Abstract:
Boosting is a generic statistical process for generating accurate classifier ensembles from only
a moderately accurate learning algorithm. AdaBoost (Adaptive Boosting) is a machine learning
algorithm that iteratively fits a number of classifiers on the training data and forms a linear combination
of these classifiers to form a final ensemble. This dissertation presents our three major
contributions to boosting based ensemble learning literature which includes two multi-class ensemble
learning algorithms, a novel way to incorporate domain knowledge into a variety of boosting
algorithms and an application of boosting in a connectionist framework to learn a feed-forward
artificial neural network.
To learn a multi-class classifier a new multi-class boosting algorithm, called M-Boost, has
been proposed that introduces novel classifier selection and classifier combining rules. M-Boost
uses a simple partitioning algorithm (i.e., decision stumps) as base classifier to handle a multi-class
problem without breaking it into multiple binary problems. It uses a global optimality measures for
selecting a weak classifier as compared to standard AdaBoost variants that use a localized greedy
approach. It also uses a confidence based reweighing strategy for training examples as opposed
to standard exponential multiplicative factor. Finally, M-Boost outputs a probability distribution
over classes rather than a binary classification decision. The algorithm has been tested for eleven
datasets from UCI repository and has consistently performed much better for 9 out of 11 datasets
in terms of classification accuracy.
Another multi-class ensemble learning algorithm, CBC: Cascaded Boosted Classifiers, is also
presented that creates a multiclass ensemble by learning a cascade of boosted classifiers. It does
not require explicit encoding of the given multiclass problem, rather it learns a multi-split decision
tree and implicitly learns the encoding as well. In our recursive approach, an optimal partition of
all classes is selected from the set of all possible partitions and training examples are relabeled.

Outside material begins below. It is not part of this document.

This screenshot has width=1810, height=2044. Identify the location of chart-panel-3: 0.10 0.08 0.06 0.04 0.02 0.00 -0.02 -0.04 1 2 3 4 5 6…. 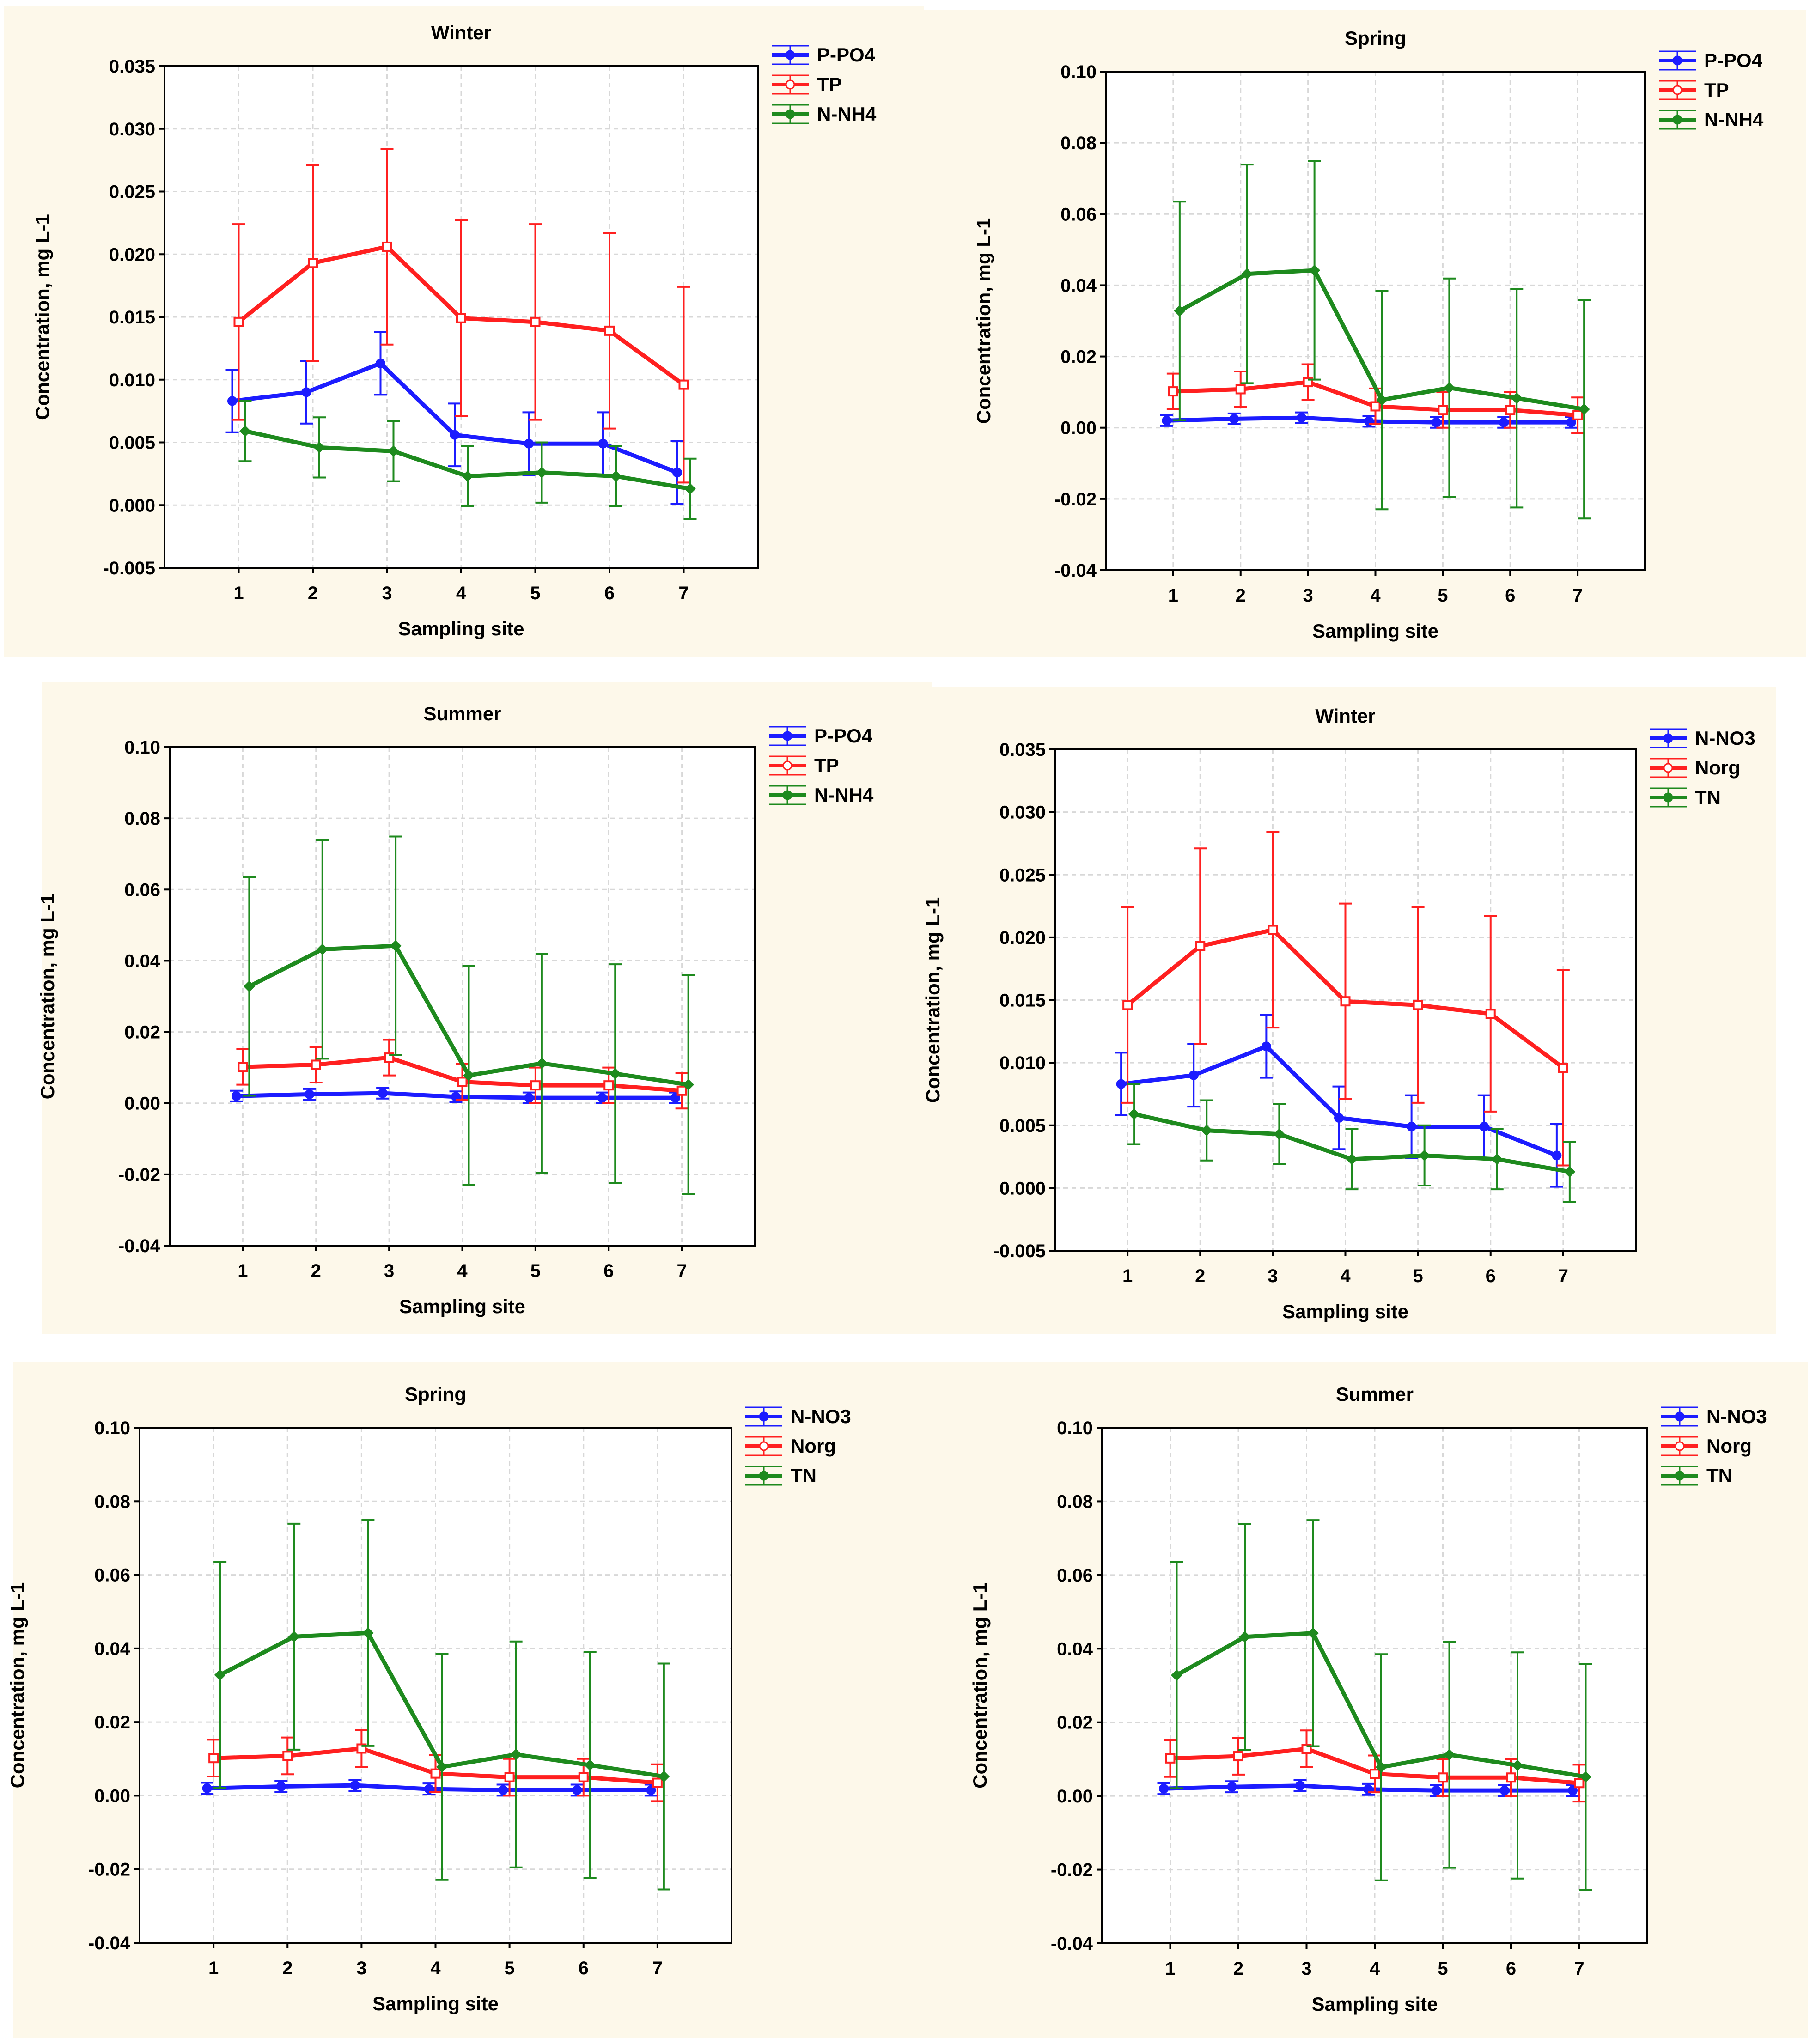
(456, 1010).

The reduced multiclass learning problem is then learned by using a multiclass learner. This procedure
is recursively applied for each partition in order to learn a complete cascade. For experiments
we have chosen M-Boost as the multi-class ensemble learning algorithm. The proposed algorithm was tested for network intrusion detection dataset (NIDD) adopted from the KDD Cup 99
(KDDâ˘A ´ Z99) prepared and managed by MIT Lincoln Labs as part of the 1998 DARPA Intrusion
Detection Evaluation Program.
To incorporate domain knowledge into boosting an entirely new strategy for incorporating
prior into any boosting algorithm has also been devised. The idea behind incorporating prior into boosting in our approach is to modify the weight distribution over training examples using the prior during each iteration. This modification affects the selection of base classifier included in the ensemble and hence incorporate prior in boosting. Experimental results show that the proposed method improves the convergence rate, improves accuracy and compensate for lack of training data.
A novel weight adaptation method in a connectionist framework that uses AdaBoost to minimize an exponential cost function instead of the mean square error minimization is also presented in this dissertation. This change was introduced to achieve better classification accuracy as the exponential loss function minimized by AdaBoost is more suitable for learning a classifier. Our main contribution in this regard is the introduction of a new representation of decision stumps that when used as base learner in AdaBoost becomes equivalent to a perceptron. This boosting based method for learning a perceptron is called BOOSTRON. The BOOSTRON algorithm has also been extended and generalized to learn a multi-layered perceptron. This generalization uses an iterative strategy along with the BOOSTRON algorithm to learn weights of hidden layer neurons and output neurons by reducing these problems into problems of learning a single layer perceptron.